*** Opening Selected extract ***
That must be why the film barely even focuses on the fact that the Bellas are taking part in yet another musical competition. Or anything really to do with music at all. Instead, this film takes a very sharp and jarring turn into something else entirely. It is here where we get into talking about Rebel Wilson as Fat Amy, and there’s a reason she was left out of the cast rundown. That lingering fear I had going into the second film about it just becoming The Fat Amy Movie ends up being realized here, as this goes from a rather disinterested musical into a full-blown ‘Melissa McCarthy in Spy’ action film. *SPOILERS*. Turns out that Amy’s father is a career criminal (one whose actual dealings are barely expounded upon) and he kidnaps the Bellas to force Amy to get into a bank account her mother opened for her. She turns up, kicks some ass, and saves them. Now, given how underwhelming the supposed crux of this film is, I honestly have no problem with this change-up on its own. It’s clear that the filmmakers didn’t care about the music side of things anymore, and anything to distract from how tired everyone else is looking has to be a plus. However, because Amy is being further characterized as a pretty awful friend, not to mention sporting some of this film’s more painful one-liners, that doesn’t work either. This isn’t a character I particularly care about one way or another, and the fight scenes come off badly because of that. That, and the fact that the whole “this is suddenly an action flick” thing only lasts for about 5-10 minutes out of the 93 minute running time.
*** Closing Selected extract ***
List every person, character, or group that the review names with a proper name.
*** Opening Provided information ***
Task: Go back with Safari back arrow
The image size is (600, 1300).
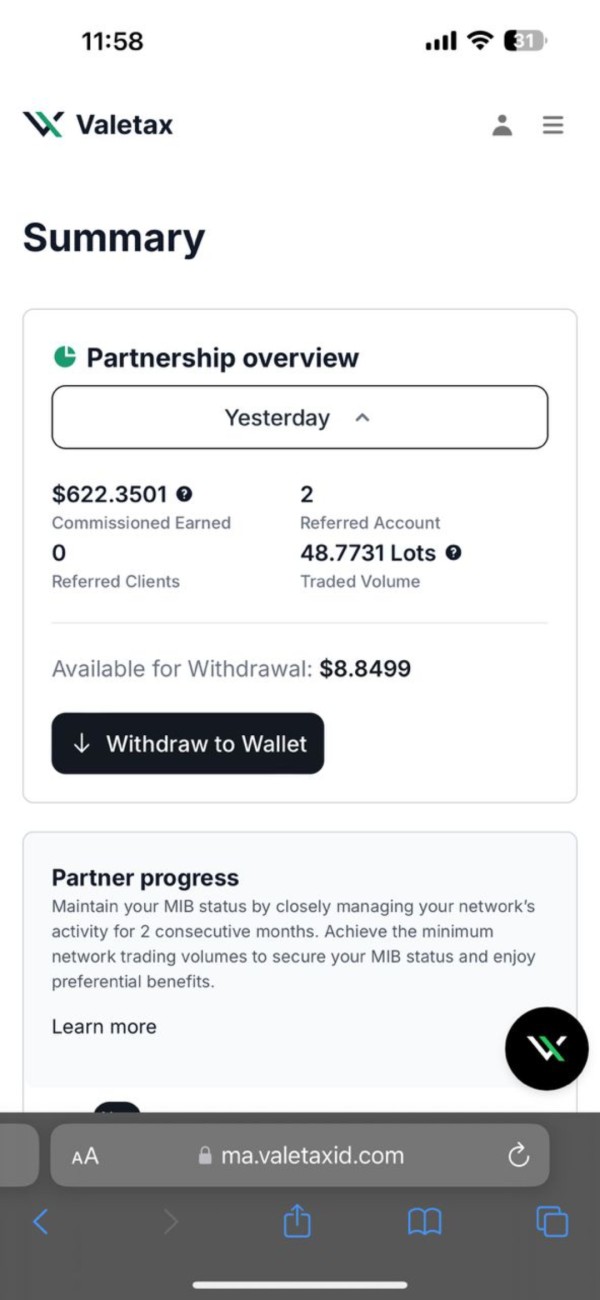Action: click(41, 1221)
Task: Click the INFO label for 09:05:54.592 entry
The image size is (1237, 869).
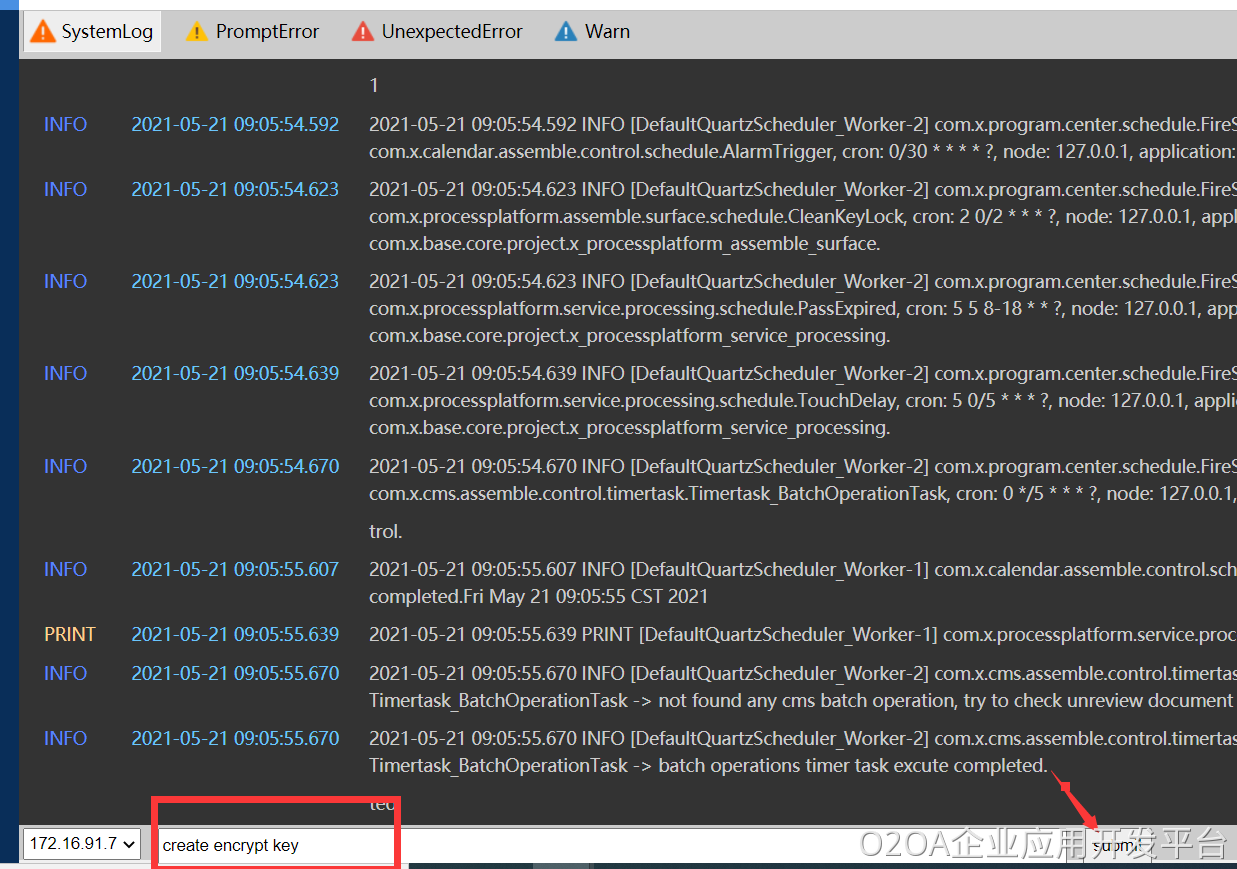Action: point(65,125)
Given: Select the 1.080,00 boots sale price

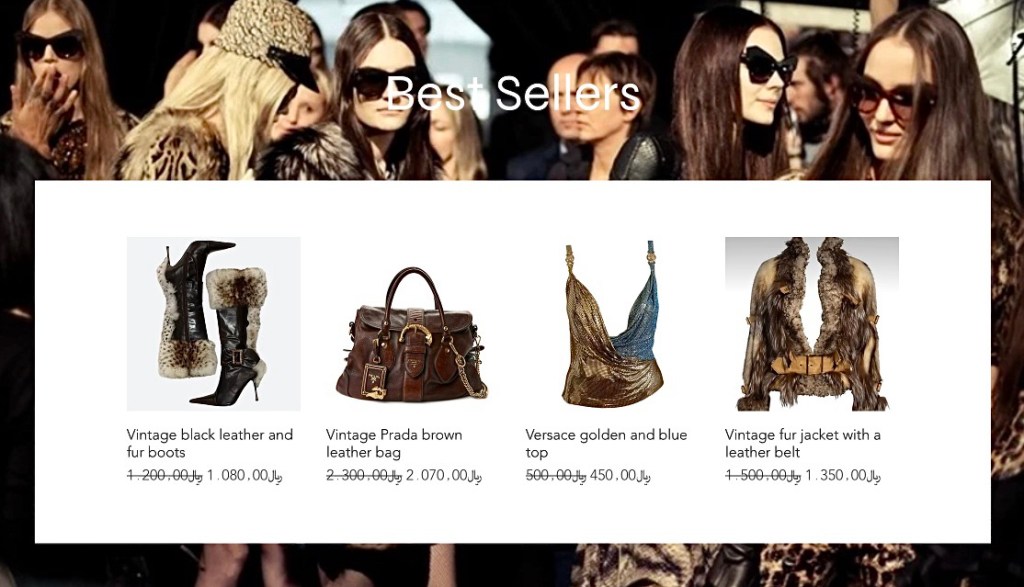Looking at the screenshot, I should (x=244, y=475).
*** Closing Provided information ***
### Written reply
- the Bellas
- Rebel Wilson
- Fat Amy (also called Amy)
- Melissa McCarthy